Requirement
Only some lines are wanted. Transcribe, exactly, the lines below from the line with "Graduate Internship Programme (798, 108)" up to and including the line with "Política de cookies (120, 850)".

Data for analysis
++++++++++++++++++++

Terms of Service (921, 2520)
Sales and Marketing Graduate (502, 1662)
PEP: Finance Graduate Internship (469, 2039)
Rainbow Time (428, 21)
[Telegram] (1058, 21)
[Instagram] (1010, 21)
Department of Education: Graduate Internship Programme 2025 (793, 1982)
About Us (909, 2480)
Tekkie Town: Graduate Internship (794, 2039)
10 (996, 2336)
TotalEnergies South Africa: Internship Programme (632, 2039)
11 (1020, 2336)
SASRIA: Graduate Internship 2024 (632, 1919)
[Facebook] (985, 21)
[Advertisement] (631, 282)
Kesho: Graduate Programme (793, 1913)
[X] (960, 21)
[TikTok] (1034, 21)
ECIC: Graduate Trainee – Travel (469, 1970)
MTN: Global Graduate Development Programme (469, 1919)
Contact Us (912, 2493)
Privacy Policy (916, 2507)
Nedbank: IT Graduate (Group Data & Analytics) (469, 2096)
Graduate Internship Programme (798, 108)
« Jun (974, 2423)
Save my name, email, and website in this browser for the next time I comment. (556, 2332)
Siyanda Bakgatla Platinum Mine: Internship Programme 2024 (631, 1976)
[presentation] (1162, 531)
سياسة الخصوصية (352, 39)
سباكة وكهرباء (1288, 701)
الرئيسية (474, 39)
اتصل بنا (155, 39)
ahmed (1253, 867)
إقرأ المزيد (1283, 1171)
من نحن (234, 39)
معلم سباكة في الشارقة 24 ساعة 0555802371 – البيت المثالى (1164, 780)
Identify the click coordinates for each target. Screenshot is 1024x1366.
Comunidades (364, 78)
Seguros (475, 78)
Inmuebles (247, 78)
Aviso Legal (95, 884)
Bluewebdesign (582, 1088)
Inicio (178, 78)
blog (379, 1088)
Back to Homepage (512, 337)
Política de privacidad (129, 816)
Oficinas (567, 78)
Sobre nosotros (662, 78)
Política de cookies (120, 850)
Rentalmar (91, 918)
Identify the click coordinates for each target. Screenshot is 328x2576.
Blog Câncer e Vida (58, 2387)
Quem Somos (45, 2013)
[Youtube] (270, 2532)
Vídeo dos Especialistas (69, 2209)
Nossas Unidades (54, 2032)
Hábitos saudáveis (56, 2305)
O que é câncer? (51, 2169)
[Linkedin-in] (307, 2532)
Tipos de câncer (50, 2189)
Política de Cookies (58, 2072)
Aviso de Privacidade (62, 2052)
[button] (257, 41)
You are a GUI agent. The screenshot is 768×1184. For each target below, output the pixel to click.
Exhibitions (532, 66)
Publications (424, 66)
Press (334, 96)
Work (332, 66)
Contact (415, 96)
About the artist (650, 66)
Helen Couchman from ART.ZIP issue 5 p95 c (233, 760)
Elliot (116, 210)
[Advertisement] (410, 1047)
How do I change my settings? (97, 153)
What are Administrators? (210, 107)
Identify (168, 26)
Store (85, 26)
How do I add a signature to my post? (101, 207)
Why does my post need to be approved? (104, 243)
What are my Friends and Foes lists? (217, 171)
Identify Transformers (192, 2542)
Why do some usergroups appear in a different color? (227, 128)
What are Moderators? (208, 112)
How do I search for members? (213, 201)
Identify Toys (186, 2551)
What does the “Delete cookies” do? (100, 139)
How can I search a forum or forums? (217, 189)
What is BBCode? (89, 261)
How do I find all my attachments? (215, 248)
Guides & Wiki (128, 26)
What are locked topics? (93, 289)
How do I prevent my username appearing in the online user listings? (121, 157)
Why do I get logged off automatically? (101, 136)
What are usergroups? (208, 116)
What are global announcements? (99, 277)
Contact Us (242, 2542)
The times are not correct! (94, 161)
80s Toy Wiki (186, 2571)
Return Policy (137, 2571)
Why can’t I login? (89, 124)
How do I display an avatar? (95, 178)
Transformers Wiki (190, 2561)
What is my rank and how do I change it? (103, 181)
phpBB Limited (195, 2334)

++++++++++++++++++++

Result for this exercise
Graduate Internship Programme (798, 108)
« Jun (974, 2423)
Save my name, email, and website in this browser for the next time I comment. (556, 2332)
Siyanda Bakgatla Platinum Mine: Internship Programme 2024 (631, 1976)
[presentation] (1162, 531)
سياسة الخصوصية (352, 39)
سباكة وكهرباء (1288, 701)
الرئيسية (474, 39)
اتصل بنا (155, 39)
ahmed (1253, 867)
إقرأ المزيد (1283, 1171)
من نحن (234, 39)
معلم سباكة في الشارقة 24 ساعة 0555802371 – البيت المثالى (1164, 780)
Identify the click coordinates for each target. Screenshot is 1024x1366.
Comunidades (364, 78)
Seguros (475, 78)
Inmuebles (247, 78)
Aviso Legal (95, 884)
Bluewebdesign (582, 1088)
Inicio (178, 78)
blog (379, 1088)
Back to Homepage (512, 337)
Política de privacidad (129, 816)
Oficinas (567, 78)
Sobre nosotros (662, 78)
Política de cookies (120, 850)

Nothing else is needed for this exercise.